Afin d'établir une description détaillée des diverses utilisations, nous découperons notre analyse en trois parties:
l'étude des mots et des expressions, celle des patronymes et enfin celle des toponymes.
Le terme le plus employé parmi la centaine de mots qui apparaissent en espagnol, est señor (62 fois), son utilisation est très importante
spécialement dans Le temple du soleil, puisque Zorrino l'utilise chaque fois qu'il s'adresse à Tintin ou au Capitaine.
Très utilisé également, caramba (28 fois au total), et plus spécialement employé dans L'oreille cassée (19 fois).

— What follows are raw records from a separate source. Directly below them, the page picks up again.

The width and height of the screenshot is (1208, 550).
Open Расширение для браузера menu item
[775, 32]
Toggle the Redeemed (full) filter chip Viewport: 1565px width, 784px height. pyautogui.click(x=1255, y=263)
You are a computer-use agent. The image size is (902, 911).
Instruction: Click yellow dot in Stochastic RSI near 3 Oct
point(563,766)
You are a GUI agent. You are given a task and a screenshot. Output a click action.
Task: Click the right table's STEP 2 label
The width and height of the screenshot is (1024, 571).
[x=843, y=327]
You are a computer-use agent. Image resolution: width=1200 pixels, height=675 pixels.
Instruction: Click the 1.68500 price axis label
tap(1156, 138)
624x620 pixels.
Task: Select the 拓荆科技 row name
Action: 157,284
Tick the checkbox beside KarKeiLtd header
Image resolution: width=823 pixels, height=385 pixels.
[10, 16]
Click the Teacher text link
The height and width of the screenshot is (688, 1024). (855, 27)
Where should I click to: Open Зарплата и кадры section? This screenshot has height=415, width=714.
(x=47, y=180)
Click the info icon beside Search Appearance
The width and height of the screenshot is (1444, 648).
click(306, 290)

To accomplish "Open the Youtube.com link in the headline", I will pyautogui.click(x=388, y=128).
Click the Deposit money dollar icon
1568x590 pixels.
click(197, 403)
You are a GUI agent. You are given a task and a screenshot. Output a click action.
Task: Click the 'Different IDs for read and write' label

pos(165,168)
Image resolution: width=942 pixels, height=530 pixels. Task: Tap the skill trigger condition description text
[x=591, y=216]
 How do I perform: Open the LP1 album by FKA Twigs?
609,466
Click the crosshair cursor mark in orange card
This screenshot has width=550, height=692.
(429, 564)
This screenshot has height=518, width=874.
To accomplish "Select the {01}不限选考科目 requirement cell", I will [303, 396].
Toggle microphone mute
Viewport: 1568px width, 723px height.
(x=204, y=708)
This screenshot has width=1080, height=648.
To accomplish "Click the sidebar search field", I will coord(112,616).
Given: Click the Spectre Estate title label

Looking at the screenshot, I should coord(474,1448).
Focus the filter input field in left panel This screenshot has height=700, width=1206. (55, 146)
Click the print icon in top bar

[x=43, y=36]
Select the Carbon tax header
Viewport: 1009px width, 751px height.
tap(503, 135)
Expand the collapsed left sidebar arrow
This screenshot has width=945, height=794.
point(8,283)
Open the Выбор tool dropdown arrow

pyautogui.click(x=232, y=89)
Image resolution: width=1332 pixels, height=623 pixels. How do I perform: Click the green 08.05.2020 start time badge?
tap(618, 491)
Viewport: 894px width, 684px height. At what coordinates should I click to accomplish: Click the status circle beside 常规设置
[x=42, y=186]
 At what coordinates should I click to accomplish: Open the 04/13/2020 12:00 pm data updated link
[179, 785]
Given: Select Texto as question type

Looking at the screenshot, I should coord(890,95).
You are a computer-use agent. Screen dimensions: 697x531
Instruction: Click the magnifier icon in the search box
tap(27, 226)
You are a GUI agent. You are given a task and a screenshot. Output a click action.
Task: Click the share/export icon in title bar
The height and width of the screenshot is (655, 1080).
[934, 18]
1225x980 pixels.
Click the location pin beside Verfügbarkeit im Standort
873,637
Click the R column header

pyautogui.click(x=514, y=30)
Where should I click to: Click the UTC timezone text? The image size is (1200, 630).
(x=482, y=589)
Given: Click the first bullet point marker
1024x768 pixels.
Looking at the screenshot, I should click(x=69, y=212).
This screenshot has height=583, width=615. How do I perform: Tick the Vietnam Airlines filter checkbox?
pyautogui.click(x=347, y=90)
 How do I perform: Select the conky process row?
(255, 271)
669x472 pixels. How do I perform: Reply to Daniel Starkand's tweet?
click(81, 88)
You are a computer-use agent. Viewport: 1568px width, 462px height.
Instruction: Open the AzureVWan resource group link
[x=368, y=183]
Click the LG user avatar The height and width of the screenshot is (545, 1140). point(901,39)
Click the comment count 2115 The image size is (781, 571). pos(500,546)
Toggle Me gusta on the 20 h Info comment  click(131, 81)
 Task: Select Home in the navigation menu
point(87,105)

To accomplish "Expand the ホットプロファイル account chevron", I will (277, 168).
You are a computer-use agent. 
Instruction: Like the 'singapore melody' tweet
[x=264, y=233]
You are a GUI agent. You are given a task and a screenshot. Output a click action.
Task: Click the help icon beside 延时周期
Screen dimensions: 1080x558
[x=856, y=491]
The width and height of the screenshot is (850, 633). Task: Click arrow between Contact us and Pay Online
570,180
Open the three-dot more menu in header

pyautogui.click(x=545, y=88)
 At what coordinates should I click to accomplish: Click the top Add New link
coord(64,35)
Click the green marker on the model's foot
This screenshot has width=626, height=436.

Un autre vocable apparaît fréquemment c'est le terme amigo (18 fois).
On trouve également sombreros (Picaros, 23,B,2), aguardiente (Oreille, 21,B,4), (Boules, 13,B,2), navaja (Oreille, 8,B,4)
qui donnent aux actions une couleur locale.
En ce qui concerne les expressions, quantitativement plus
réduite, leur degré de complexité et de diversité est beaucoup plus
important. On trouve les expressions d'origine religieuse suivantes: Madre de Dios (Amérique, 34,C,3, Oreille, 28,D,1, Boules, 57,B,1 ),
Dios de mi vida (Boules, 13,A,1 et 57,A,1) ou Santa Madre de Dios (Boules, 57,B,1)
ainsi que des slogans politiques qui reflètent la situation agitée dans laquelle se trouve Tintin comme : Viva la libertad (Oreille, 20).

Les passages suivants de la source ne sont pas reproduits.